== Records for processing ==

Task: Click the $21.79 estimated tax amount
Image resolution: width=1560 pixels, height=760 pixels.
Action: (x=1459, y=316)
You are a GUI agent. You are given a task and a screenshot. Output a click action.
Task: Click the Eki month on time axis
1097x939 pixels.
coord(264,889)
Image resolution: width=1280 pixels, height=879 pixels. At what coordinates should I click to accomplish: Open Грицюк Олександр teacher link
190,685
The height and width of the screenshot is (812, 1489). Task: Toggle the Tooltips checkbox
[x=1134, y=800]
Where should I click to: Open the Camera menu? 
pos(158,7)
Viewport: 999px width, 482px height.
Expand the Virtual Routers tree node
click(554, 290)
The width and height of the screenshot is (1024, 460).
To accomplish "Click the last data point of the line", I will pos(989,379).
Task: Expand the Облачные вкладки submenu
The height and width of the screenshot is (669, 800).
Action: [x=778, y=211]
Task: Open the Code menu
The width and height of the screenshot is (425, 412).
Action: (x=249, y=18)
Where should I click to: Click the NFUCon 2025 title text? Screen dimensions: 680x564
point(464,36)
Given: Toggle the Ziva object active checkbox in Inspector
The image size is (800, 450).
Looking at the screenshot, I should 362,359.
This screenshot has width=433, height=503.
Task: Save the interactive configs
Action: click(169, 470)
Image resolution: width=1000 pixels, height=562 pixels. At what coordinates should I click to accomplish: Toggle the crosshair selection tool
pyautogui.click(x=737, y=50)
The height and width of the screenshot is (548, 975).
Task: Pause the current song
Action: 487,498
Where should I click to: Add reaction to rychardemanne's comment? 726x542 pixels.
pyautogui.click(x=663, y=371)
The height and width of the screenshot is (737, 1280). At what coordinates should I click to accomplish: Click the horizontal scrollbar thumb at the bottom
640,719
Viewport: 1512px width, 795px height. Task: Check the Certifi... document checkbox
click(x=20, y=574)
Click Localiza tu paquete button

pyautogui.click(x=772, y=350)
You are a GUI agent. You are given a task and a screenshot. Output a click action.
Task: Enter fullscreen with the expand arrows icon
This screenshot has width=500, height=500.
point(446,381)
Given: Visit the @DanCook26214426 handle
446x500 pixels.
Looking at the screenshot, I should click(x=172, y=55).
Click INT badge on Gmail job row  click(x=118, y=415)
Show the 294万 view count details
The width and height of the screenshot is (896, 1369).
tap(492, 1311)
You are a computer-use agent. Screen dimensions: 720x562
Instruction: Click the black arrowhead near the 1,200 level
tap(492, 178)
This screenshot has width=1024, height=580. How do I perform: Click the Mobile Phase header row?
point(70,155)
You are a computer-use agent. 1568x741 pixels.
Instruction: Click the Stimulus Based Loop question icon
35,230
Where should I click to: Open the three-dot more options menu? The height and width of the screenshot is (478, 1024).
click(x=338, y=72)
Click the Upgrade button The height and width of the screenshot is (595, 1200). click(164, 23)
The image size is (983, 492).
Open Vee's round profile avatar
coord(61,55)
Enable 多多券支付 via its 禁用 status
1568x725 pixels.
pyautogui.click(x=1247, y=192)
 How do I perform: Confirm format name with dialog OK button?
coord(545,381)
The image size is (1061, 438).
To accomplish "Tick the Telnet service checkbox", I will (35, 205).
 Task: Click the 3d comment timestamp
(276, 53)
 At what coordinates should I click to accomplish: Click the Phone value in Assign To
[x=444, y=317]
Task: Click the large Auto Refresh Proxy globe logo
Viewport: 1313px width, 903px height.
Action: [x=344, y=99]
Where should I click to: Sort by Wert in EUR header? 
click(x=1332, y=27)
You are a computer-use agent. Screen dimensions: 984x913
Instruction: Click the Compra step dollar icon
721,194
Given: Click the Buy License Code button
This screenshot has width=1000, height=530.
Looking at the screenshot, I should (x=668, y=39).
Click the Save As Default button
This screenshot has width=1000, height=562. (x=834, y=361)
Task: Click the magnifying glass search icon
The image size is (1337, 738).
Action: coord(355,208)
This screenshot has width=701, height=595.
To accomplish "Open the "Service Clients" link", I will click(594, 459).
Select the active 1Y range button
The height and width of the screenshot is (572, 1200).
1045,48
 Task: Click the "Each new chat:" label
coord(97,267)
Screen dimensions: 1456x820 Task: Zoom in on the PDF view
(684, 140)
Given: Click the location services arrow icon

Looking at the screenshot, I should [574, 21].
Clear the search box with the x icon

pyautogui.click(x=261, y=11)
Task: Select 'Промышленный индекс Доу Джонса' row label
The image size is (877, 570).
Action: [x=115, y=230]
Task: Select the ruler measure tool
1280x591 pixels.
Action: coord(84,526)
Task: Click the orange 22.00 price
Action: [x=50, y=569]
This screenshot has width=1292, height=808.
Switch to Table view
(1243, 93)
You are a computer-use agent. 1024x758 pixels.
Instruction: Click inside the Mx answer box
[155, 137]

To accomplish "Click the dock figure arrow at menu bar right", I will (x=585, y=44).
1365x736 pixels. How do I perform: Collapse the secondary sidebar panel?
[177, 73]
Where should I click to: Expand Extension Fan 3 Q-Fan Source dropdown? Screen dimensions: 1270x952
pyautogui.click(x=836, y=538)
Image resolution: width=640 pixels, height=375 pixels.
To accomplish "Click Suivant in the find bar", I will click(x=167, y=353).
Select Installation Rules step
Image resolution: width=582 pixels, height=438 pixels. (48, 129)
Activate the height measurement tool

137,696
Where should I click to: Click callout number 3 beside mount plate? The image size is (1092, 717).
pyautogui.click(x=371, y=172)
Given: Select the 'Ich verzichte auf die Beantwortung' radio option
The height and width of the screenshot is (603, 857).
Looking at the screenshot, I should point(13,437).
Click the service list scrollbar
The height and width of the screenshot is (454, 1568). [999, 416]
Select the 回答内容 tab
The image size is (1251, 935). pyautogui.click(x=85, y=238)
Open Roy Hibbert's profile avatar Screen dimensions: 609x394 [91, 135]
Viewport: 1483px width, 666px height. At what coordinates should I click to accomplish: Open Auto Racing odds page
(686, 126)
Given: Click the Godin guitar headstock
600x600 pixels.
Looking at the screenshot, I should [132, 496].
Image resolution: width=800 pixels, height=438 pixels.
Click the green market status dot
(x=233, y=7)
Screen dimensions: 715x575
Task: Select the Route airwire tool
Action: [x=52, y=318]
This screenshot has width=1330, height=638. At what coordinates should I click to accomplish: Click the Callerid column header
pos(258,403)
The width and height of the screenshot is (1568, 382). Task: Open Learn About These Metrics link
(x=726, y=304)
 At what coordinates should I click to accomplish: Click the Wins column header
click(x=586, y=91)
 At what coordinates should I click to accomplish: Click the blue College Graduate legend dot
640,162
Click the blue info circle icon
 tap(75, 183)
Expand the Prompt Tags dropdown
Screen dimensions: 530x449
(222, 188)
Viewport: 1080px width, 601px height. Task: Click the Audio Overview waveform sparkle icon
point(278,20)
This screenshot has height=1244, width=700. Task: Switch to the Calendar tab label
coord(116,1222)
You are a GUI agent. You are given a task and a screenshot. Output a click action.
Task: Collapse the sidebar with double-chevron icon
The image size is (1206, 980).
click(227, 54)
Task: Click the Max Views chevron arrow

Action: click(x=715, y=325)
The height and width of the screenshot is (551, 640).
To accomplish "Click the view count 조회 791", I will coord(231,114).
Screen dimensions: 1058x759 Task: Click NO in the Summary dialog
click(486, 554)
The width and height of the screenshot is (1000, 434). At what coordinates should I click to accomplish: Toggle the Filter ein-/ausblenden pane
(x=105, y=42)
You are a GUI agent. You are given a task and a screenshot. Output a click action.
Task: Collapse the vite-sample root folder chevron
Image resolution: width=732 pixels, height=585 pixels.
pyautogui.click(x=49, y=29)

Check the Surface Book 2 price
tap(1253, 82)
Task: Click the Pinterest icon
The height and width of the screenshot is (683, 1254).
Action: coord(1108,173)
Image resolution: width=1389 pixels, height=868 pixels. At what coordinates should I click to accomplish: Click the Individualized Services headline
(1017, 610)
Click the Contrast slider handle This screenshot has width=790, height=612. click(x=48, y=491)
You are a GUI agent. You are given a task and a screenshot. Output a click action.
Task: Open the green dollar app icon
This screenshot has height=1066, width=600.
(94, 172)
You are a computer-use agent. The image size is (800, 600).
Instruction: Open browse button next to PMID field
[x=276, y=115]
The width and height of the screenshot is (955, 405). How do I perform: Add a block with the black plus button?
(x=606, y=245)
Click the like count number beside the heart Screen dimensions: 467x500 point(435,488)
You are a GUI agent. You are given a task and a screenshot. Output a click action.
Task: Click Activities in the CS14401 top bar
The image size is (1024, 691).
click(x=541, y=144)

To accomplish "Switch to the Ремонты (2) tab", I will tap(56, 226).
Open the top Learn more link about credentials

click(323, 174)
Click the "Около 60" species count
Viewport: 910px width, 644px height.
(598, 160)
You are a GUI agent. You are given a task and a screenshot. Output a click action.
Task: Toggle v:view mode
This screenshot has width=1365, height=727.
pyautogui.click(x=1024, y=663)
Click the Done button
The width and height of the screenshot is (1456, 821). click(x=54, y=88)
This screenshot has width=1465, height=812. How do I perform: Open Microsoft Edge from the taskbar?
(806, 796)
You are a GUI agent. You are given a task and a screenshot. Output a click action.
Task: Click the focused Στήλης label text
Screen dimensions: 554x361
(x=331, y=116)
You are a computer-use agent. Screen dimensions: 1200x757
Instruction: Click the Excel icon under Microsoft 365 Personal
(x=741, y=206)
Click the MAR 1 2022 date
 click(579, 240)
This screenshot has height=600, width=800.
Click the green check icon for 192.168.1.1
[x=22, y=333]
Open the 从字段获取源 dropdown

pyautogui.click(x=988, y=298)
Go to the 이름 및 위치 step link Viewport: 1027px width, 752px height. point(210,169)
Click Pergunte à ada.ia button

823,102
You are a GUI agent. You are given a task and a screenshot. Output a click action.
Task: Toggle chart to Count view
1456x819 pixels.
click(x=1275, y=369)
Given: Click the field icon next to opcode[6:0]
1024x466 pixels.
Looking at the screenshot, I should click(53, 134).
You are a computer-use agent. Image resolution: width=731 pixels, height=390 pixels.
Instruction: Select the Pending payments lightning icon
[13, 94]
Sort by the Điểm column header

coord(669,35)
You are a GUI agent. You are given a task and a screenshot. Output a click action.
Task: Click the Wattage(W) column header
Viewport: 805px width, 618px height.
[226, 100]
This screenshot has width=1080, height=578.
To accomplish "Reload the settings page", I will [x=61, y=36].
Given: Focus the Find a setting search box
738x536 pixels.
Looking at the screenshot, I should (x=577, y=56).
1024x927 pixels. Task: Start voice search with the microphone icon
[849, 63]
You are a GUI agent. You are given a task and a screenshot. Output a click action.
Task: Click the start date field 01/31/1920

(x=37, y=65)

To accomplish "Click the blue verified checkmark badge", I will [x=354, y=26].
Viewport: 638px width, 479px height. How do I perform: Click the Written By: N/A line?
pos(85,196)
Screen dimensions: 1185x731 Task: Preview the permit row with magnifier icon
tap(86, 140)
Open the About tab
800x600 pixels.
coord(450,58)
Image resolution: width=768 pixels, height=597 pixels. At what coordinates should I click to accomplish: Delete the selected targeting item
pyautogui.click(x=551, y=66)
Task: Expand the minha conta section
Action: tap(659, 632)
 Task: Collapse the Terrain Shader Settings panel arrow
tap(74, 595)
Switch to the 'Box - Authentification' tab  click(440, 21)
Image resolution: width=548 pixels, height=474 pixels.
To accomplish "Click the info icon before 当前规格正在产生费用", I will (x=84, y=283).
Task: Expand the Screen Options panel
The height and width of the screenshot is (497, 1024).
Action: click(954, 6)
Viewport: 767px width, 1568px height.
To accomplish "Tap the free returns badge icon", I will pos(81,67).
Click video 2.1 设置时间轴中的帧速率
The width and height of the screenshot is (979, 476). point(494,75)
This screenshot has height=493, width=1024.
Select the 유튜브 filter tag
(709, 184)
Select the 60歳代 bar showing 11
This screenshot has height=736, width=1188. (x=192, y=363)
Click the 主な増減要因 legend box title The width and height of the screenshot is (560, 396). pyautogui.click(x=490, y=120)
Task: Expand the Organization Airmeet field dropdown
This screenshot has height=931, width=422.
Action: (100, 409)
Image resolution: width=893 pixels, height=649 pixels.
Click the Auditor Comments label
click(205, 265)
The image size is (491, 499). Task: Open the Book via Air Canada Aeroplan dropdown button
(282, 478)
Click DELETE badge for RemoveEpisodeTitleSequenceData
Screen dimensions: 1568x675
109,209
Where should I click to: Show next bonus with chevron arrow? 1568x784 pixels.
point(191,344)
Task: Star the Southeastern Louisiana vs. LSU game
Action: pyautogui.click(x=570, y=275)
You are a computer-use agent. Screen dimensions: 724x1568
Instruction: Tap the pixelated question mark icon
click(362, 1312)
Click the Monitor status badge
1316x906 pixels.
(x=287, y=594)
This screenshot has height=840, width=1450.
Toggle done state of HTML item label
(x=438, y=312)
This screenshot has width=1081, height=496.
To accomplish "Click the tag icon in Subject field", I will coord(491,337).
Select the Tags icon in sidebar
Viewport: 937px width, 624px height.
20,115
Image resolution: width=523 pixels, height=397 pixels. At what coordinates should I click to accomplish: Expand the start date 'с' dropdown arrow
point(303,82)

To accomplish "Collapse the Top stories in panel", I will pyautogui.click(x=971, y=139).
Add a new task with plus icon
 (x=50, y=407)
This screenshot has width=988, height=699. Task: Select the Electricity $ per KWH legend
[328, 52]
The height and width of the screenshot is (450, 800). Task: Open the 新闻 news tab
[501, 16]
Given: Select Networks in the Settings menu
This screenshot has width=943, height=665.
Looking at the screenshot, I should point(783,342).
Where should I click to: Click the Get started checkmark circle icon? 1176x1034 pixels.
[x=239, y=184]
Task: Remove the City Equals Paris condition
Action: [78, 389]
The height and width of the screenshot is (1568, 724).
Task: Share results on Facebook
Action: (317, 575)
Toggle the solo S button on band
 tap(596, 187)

===

Exercise requirements:
When you reach the line holding "This screenshot has width=1000, height=530." in the records above, begin reproducing exactly, stop after the line holding "Task: Click the magnifying glass search icon", and output nothing else.

Answer section:
This screenshot has width=1000, height=530.
Looking at the screenshot, I should (x=668, y=39).
Click the Save As Default button
This screenshot has width=1000, height=562. (x=834, y=361)
Task: Click the magnifying glass search icon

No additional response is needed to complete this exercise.